• _WORK ORDER_: All lines from the one containing "The height and" through the end of the material are to be given back exactly, without pictures.

---

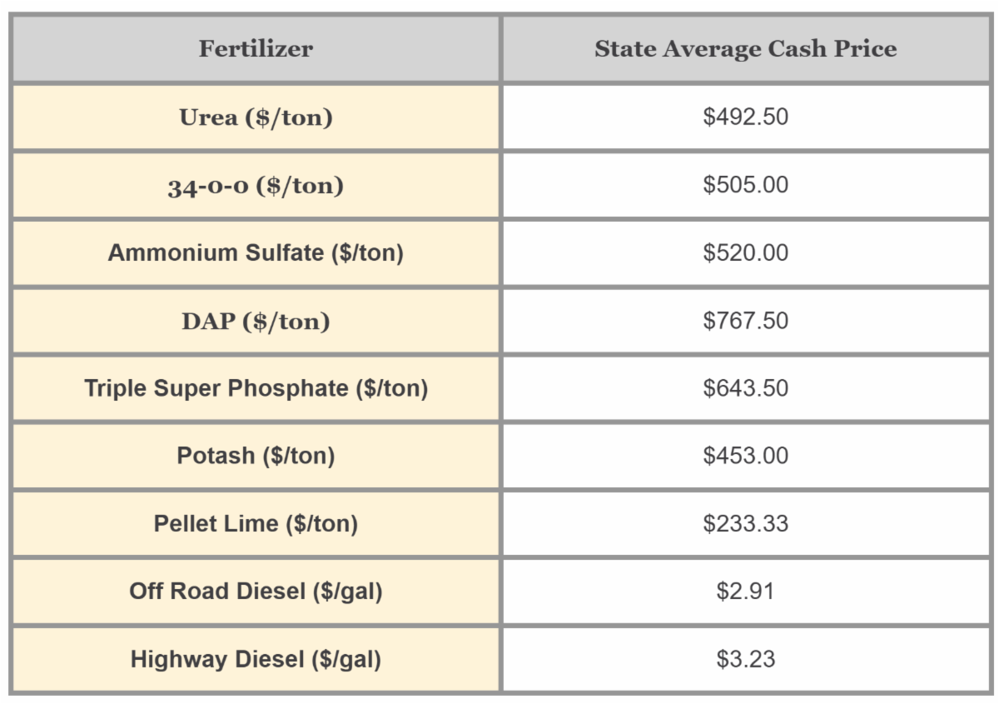Viewport: 999px width, 704px height.
Task: Click the State Average Cash Price header
Action: click(745, 49)
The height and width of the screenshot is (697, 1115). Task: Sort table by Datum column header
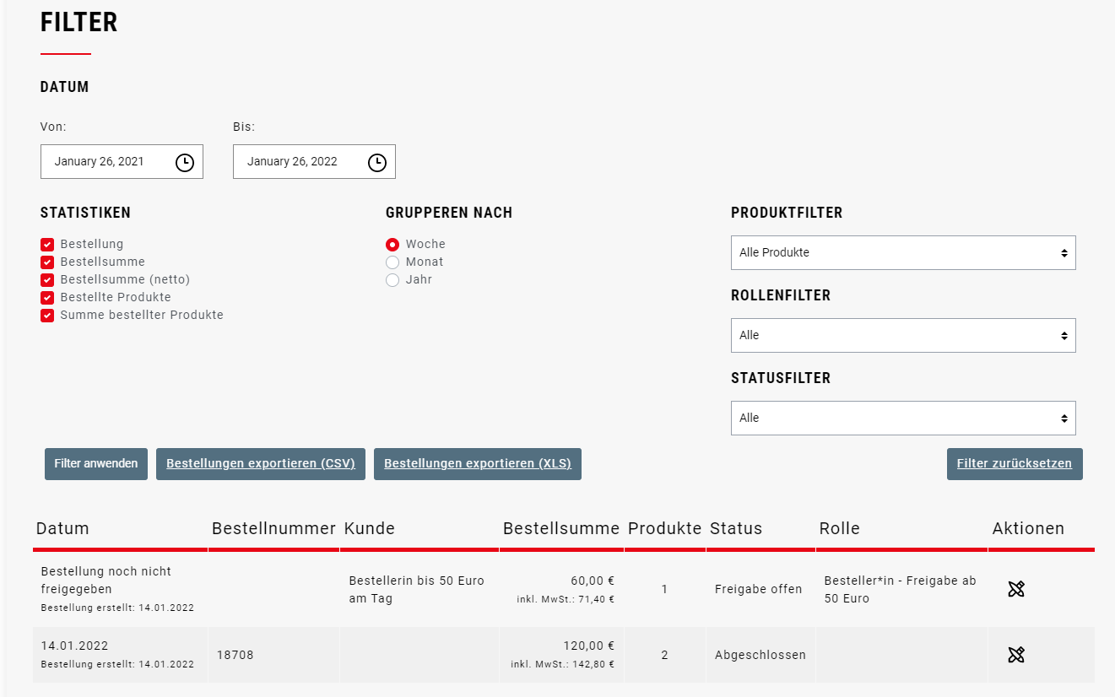click(62, 529)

---

• _WRITTEN ANSWER_:
The height and width of the screenshot is (697, 1115). Task: Sort table by Datum column header
click(62, 529)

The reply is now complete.